ARTE

27 - FEBRERO - 2003

       Hay algo que siempre nos ha atraído del Arte y es el hecho de que es un misterio. Se podrá hablar y reflexionar mucho, exponer pensamientos y conclusiones que traten del "Arte", pero en la mente de todos está la certeza de que por mucho que analicemos un misterio, si es auténtico, permanecerá siempre misterioso. Cierro los ojos y trato de trasladarme a los albores de nuestro origen como humanos y me pregunto ¿Qué nos dio ese toque que nos diferencia de la animalidad?. Muchos encontraron una respuesta en la sonrisa, hasta que vieron reír a un chimpancé, otros la encontraron en la creación de artilugios, hasta que un pariente de ese chimpancé inventó uno para alcanzar un plátano; podríamos, incluso, plantear argumentos más cercanos con la realidad científica, como p.e. la genética, que haya a estos dos seres iguales salvo en la proteína de un aminoácido en el gen del habla (con el desarrollo del habla se consigue desarrollo intelectual). Este estudio, a su vez, menoscaba aquella otra teoría que se traduce en dotar al hombre de inteligencia superior por el hecho de ser pentadáctilo (la flexibilidad del dedo pulgar frente a la del chimpancé, que sólo tiene funciones prensiles, es lo que desarrolla su inteligencia a planos más elevados). Poco a poco nos encontraríamos con muchas y formidables respuestas, pero sólo explicarían una potencia intelectiva, y no la cualidad de nuestra "humanidad". Personalmente, estoy convencida de que el momento en que nos hacemos humanos es aquél en que sentimos la necesidad de que ese simple artilugio sea bello, tenga una forma y no otra, y que esta forma no tenga nada que ver con su utilidad práctica sino con el placer de su contemplación y lo que esta contemplación provoca en nosotros. En este proceso aparece algo que toca el alma, nos hace tener conciencia de nuestra conciencia y nos da esa capacidad de observarnos a nosotros mismos y buscar en lo que nos rodea un espíritu afín a nosotros mismos. Es ahora cuando comenzamos a dotar a los objetos de "gracia", las cosas ya no están como están ni son como son, sino que "significan", y si no, ya las hacemos nosotros "significantes". De este modo llego a la conclusión de que sea lo que sea el Arte, éste tiene un significado para nuestro espíritu, nuestra alma o nuestra "humanidad" y ese significado, además, es muy importante.

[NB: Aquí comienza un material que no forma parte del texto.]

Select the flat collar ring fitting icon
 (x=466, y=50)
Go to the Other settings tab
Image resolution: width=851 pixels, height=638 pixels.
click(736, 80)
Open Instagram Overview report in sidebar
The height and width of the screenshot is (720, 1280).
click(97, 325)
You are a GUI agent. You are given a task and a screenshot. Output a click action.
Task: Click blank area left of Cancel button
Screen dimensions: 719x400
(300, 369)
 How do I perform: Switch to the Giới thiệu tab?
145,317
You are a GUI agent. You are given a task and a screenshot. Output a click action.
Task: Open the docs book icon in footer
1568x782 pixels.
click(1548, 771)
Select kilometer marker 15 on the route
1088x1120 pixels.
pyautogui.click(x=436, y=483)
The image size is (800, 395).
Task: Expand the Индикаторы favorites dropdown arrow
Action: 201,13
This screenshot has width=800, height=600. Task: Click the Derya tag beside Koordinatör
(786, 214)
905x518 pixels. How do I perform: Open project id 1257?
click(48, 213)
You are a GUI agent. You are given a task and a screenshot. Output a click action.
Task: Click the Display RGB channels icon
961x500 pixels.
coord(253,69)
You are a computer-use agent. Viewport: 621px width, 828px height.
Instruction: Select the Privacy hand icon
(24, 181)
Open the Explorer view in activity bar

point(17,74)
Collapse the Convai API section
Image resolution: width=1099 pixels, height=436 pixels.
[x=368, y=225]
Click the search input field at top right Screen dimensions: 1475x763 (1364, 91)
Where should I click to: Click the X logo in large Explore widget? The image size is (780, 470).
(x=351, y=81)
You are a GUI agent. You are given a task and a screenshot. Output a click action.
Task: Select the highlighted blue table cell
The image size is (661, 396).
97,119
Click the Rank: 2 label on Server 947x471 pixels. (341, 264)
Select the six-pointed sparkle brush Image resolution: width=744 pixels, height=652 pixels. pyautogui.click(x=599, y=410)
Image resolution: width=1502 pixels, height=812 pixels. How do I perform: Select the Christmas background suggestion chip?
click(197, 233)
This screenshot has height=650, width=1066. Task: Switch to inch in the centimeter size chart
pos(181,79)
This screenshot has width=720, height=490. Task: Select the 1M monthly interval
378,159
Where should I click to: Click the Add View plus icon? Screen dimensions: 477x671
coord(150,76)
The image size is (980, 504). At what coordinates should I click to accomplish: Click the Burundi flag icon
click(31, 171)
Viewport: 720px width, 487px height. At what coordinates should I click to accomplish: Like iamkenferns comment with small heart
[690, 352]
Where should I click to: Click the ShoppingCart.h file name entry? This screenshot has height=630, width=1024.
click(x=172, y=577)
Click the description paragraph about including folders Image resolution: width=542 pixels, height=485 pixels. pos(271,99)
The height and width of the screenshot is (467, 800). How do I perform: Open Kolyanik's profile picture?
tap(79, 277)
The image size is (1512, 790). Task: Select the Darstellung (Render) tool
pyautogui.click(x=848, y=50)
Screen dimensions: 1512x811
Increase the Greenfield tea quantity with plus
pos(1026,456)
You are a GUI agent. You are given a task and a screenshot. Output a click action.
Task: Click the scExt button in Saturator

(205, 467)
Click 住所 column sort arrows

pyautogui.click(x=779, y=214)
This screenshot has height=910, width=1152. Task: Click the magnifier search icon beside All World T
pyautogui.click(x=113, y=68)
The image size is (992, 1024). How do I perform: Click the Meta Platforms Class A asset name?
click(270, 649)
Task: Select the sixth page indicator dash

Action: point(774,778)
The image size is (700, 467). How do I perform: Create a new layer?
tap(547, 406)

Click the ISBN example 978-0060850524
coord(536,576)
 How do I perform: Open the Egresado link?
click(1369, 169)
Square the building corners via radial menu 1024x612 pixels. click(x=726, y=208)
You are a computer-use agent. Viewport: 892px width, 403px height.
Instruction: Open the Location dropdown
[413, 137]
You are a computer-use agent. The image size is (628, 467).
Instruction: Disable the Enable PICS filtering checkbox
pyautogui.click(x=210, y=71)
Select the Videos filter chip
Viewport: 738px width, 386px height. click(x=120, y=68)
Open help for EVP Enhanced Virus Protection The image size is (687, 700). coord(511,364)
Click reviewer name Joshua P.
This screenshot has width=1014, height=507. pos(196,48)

        ¿Podría ser que esa gran importancia nos llevase hace miles de años a establecer una conexión entre lo Bello y lo Divino? ¿Era tan grande el Arte que sólo se podría explicar como mandato o tributo a Dios? ¿Tenía razón el pensador que dijo encontrar el mundo en estado de gracia cuando veía Arte?. ¿Divinidad? ¿Arte?. Dos conceptos "humanos". Yo me atrevería, como artista, a dar mayor relevancia al Arte. Una vez el pensamiento humano se atrevió a decir que Dios había muerto, no es el caso del "Arte" a pesar de la cantidad de veces que se ha intentando matarlo a juzgar por las manifestaciones artísticas que surgen de vez en cuando.